(Stored data entries)
+ + + + + + +
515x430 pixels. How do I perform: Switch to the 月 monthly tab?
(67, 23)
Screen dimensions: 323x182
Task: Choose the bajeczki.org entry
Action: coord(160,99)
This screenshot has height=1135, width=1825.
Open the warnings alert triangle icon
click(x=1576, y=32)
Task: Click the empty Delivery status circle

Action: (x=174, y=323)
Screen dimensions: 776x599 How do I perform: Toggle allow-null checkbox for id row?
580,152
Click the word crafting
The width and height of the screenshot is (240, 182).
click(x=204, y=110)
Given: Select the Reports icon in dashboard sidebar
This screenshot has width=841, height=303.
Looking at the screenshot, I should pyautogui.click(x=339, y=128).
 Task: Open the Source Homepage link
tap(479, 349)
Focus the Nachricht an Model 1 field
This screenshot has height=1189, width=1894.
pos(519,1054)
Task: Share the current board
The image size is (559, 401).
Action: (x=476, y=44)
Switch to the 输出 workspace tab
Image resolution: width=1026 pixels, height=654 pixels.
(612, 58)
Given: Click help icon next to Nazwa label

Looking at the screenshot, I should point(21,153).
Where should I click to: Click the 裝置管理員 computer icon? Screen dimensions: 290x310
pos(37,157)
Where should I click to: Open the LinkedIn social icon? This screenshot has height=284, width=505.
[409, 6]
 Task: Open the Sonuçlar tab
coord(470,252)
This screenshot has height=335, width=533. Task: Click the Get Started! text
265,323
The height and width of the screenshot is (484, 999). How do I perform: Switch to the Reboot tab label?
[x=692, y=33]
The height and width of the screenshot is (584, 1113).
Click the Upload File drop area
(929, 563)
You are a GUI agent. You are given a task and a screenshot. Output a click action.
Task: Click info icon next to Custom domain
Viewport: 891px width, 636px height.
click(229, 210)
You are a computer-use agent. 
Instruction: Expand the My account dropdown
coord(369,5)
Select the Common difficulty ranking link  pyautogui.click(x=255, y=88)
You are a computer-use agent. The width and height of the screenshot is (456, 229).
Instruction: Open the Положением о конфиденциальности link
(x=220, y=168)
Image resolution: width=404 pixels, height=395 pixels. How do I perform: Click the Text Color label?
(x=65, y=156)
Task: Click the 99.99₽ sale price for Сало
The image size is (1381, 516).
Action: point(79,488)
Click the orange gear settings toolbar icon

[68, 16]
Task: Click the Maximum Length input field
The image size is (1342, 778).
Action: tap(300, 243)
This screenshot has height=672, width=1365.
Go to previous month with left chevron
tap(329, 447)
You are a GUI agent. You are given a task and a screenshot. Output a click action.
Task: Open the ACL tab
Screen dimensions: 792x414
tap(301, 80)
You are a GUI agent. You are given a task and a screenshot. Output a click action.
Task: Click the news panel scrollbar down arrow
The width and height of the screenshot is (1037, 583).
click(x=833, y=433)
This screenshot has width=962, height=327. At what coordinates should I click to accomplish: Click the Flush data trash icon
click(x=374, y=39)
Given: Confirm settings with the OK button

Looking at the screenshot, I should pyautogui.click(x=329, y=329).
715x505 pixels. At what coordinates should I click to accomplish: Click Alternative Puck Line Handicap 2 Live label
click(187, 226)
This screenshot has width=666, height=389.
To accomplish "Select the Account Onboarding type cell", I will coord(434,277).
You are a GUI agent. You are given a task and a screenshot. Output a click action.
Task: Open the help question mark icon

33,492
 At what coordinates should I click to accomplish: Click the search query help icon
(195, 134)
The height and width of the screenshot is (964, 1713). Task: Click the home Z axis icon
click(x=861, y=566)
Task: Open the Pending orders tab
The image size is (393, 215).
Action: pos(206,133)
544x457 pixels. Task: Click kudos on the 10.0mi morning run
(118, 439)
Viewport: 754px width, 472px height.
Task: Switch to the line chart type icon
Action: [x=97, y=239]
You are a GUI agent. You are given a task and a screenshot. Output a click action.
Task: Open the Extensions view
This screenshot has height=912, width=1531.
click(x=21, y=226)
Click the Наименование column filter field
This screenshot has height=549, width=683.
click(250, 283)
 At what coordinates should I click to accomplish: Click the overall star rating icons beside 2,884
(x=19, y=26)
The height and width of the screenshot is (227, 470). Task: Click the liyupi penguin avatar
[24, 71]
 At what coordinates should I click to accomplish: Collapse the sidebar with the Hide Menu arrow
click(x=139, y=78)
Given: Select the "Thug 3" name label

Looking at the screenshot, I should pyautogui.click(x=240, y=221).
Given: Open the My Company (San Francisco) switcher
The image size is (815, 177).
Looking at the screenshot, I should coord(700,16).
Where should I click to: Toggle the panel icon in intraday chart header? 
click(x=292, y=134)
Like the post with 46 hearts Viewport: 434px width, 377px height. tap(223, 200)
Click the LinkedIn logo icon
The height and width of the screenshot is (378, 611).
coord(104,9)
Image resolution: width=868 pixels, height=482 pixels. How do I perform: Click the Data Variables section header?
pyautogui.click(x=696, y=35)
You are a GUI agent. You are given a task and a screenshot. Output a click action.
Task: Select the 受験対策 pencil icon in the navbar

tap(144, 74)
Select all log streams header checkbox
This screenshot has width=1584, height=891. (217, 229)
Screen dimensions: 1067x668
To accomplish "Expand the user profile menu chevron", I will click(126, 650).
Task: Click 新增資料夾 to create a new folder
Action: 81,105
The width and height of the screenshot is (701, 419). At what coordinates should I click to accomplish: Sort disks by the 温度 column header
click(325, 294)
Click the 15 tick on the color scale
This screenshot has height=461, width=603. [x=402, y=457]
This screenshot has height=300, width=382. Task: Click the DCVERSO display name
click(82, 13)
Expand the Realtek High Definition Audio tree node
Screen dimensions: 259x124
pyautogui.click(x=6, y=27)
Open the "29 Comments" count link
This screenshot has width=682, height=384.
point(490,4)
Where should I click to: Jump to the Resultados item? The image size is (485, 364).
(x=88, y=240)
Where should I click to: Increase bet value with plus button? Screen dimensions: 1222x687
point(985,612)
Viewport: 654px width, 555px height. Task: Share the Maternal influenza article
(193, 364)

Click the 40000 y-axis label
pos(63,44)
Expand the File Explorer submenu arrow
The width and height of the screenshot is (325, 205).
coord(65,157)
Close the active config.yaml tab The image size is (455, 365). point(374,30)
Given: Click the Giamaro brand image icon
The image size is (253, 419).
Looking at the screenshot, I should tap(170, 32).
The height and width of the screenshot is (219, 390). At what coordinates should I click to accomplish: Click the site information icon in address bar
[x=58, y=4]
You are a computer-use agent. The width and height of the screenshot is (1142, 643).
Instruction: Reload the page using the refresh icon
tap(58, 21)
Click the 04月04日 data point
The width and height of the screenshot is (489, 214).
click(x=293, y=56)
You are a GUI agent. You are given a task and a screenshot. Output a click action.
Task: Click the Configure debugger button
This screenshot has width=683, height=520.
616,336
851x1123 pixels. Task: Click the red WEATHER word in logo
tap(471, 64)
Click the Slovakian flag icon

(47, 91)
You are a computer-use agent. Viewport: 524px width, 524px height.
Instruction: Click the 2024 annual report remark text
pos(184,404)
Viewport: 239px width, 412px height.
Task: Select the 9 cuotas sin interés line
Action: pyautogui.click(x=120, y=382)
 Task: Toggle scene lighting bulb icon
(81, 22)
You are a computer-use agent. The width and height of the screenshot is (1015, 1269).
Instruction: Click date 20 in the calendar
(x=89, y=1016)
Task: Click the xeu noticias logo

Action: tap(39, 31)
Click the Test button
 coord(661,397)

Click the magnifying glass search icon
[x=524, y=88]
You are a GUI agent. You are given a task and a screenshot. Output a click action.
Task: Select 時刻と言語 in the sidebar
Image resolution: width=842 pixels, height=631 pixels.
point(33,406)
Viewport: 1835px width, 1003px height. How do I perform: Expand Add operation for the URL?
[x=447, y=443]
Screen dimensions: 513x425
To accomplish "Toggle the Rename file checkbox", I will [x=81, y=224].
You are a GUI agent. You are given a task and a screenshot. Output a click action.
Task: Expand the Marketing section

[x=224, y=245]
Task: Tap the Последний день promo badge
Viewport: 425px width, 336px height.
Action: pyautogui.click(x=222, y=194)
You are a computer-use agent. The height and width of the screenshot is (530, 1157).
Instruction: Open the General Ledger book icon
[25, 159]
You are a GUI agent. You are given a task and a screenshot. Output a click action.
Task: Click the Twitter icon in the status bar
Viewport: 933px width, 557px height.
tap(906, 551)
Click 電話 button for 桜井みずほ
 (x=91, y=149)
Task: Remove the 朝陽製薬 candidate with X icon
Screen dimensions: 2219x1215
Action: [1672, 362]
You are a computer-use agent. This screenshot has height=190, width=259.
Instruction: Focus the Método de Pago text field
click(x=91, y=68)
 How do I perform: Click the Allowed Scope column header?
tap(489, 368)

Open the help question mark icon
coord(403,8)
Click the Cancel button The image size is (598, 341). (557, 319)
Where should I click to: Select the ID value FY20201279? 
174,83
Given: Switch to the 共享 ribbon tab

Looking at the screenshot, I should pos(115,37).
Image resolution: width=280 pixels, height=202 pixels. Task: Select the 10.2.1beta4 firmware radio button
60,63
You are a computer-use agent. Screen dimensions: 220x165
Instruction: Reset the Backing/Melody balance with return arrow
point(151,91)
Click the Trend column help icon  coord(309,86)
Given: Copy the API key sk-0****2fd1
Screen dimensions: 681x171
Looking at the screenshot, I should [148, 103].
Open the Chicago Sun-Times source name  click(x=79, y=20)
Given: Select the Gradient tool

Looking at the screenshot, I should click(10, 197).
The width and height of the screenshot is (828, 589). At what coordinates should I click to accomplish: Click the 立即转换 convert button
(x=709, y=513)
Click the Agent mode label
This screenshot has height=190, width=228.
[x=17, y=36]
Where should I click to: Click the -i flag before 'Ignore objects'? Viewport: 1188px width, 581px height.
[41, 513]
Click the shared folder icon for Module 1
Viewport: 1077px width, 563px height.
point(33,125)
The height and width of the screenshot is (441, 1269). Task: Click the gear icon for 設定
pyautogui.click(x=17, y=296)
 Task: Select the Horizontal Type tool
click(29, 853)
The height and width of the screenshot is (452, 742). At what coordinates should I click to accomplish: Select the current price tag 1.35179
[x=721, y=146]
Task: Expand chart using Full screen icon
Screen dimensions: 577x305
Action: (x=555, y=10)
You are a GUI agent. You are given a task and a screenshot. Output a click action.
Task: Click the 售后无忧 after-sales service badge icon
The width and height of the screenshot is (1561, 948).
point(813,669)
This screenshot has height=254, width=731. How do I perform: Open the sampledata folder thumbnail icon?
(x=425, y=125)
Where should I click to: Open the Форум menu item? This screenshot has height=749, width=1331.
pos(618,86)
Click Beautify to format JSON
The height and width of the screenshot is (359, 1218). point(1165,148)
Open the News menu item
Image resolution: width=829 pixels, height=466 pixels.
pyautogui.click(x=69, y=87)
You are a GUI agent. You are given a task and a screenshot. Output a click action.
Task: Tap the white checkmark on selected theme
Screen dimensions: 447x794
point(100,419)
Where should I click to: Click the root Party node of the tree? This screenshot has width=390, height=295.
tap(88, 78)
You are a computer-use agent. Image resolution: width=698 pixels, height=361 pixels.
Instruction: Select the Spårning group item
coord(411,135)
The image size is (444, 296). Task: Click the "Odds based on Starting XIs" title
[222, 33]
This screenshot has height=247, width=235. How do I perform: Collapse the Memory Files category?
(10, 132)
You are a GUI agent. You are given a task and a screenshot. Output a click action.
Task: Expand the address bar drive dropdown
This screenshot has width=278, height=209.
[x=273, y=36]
+ + + + + + +
» **Given problem**: Copy the lines of the material above verbatim, beginning at the line that contains "Task: Open the Pending orders tab" and stopping after the line that contains "click(250, 283)".

» **Result**:
Task: Open the Pending orders tab
The image size is (393, 215).
Action: pos(206,133)
544x457 pixels. Task: Click kudos on the 10.0mi morning run
(118, 439)
Viewport: 754px width, 472px height.
Task: Switch to the line chart type icon
Action: [x=97, y=239]
You are a GUI agent. You are given a task and a screenshot. Output a click action.
Task: Open the Extensions view
This screenshot has height=912, width=1531.
click(x=21, y=226)
Click the Наименование column filter field
This screenshot has height=549, width=683.
click(250, 283)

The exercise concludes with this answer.